Sciences Po is a selective research university of international standing based on the values of openness and excellence.
Last week, Geingob ejected former deputy safety minister Daniel Kashikola from his post.
Talk was rife in the public domain that Kashikola’s purported abuse of alcohol or internal Swapo politics may have led to his downfall.
He, however, shrug off the alcoholic tag.
“I am not going to tolerate rumours from the public. I saw people circulating rumours on social media that I was relieved because I drink too much alcohol,” Kashikola said dismissively.
Geingob is currently in New York, USA with other Heads of State and governments to take part in the 78th Session of the United Nations General Assembly, which kicked off today and is expected to end on 24 September 2023.
The president further highlighted that in Namibia, women are surpassing men in every aspect, thus fuelling tensions. “You go to church, they are the majority. You go to graduations, they are the majority. The men are then getting frustrated and start to kill or attack, and that is a thing we have to answer”.
Furthermore, to avoid tensions and unnecessary fights in Africa, Geingob said he believes in term limits.
Leaders should thus refrain from power hunger, and vacate offices in time.

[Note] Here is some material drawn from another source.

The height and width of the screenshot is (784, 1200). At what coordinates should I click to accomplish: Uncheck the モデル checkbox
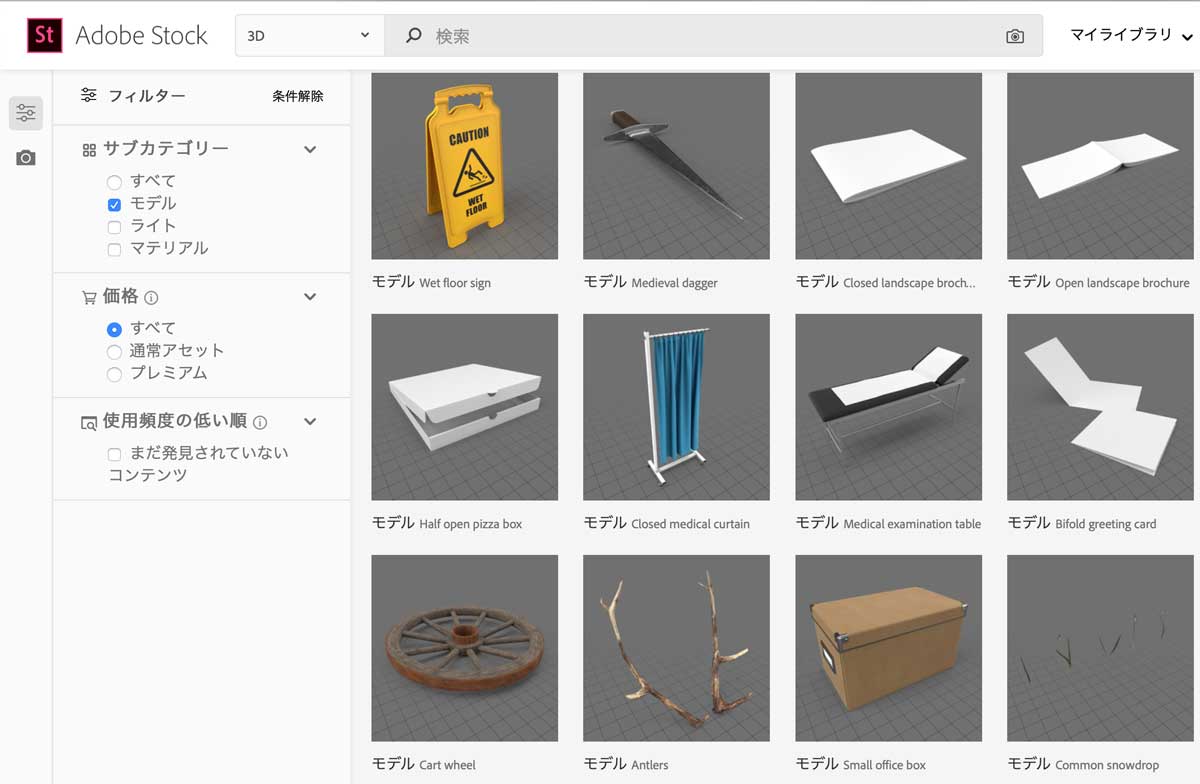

Geingob buttressed that as head of state, “you can’t remain popular forever”, hence the need to ensure one diligently serves society and making sure they do not die in power
“There should be processes, systems and institutions in place. It shouldn’t be a one-person show - it should be collective leadership. Therefore, if you have transparency and accountability, trust that the formula will work,” Geingob said.

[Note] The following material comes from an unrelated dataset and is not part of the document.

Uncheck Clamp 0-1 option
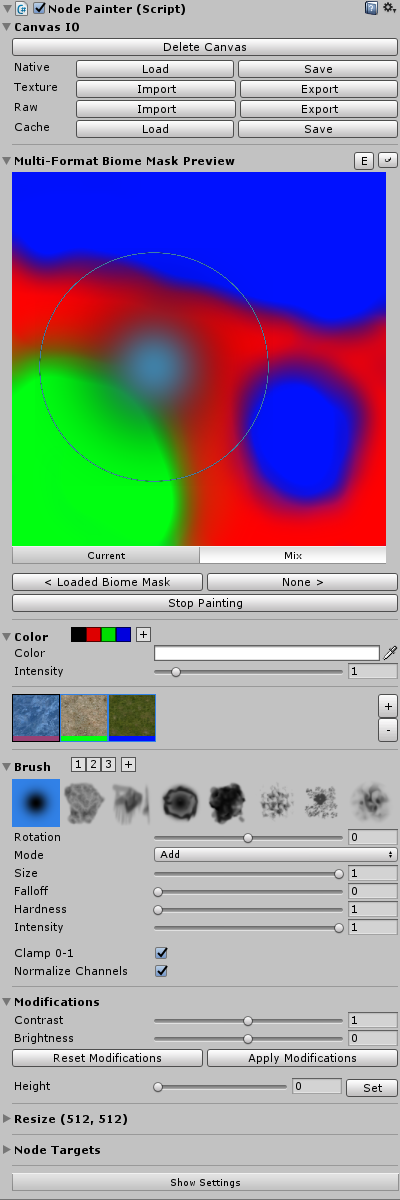This screenshot has width=400, height=1200. pos(161,953)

He continued that Namibia remains open for investment.
But, these investors must come on Namibia’s terms.
“Don’t underestimate us; that anybody can come and not recognise us. We fought for our freedom. We evaluate Chinese, you [French] and the Americans. We want to be friends with you, but not to come and re-colonise us. We’re not going to allow anybody,” he warned with a smile.
The crowd of students who had questions for him, applauded his firm stance.

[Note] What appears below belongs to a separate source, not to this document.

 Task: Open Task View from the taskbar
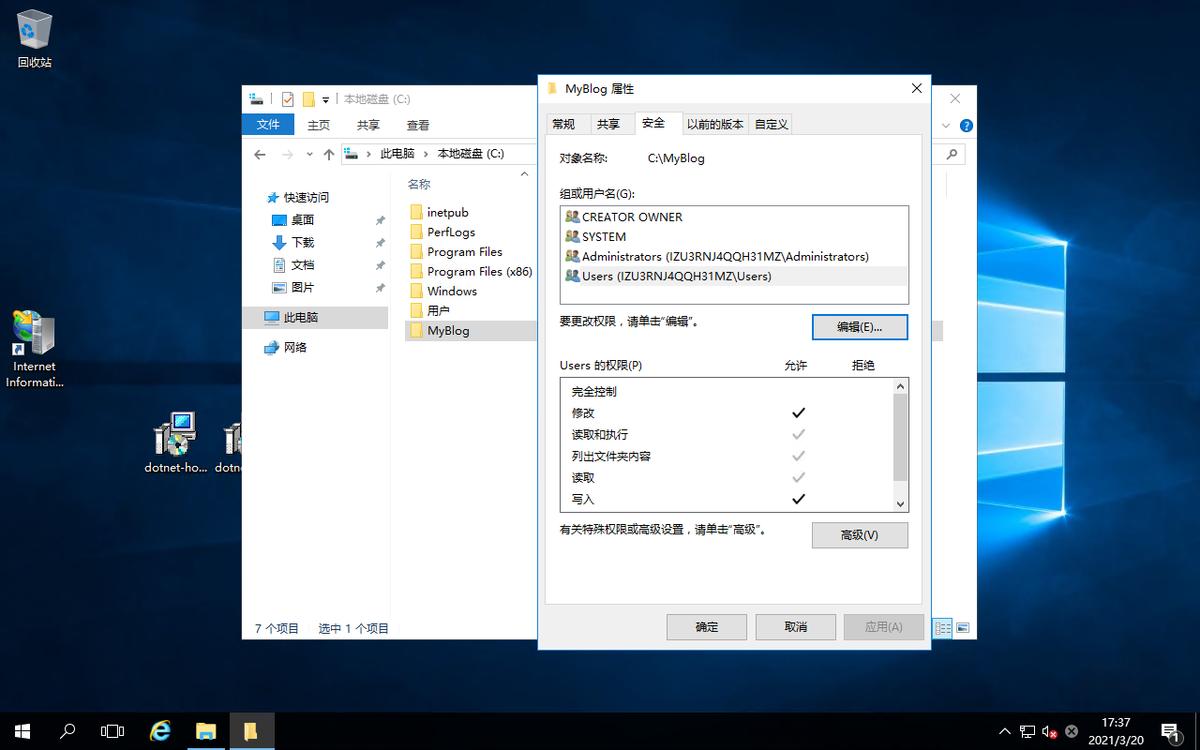[113, 731]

The President emphasised Namibia’s long-held ambitions of mineral beneficiation and value-addition. This agenda now holds the potential to secure much-needed energy for Namibia’s sustainable economic and social development.
The country, he added, aims to position itself to offer clean, affordable energy to the world economy through the production of green hydrogen.
Geingob remained steadfast in his belief that integrating countries into global blocs such as BRICS and the G20 will not produce results, unless countries have a role in those institutions, as opposed to merely being passive recipients of predetermined decisions.
“People are happy with the African Union joining the G20. But how will individual countries benefit if the AU has about 50 members? How are they going to represent me as Namibia? I’m not that excited about it.
“[The] same way I said about the BRICS in South Africa, yes, you get new members, but I asked will this not be the same as the United Nations Security Council, where the founding members have power and are excluding us as Africans?” Geingob wanted to know.
In August, he bemoaned the historical dominance of the Bretton Woods financial institutions, whose modus operandi he said is built on loan conditionalities and political prescriptions which have, at times, bordered on disregard for national sovereignty.
This, Geingob said, has increased an appetite among many nations for a counterweight such as BRICS.
He was one of the invited leaders from nine African countries to partake in the BRICS-Africa Outreach and the BRICS Plus Dialogues in his capacity as the outgoing chairperson of the SADC Organ Troika.
Some 50 heads of state and governments were in attendance.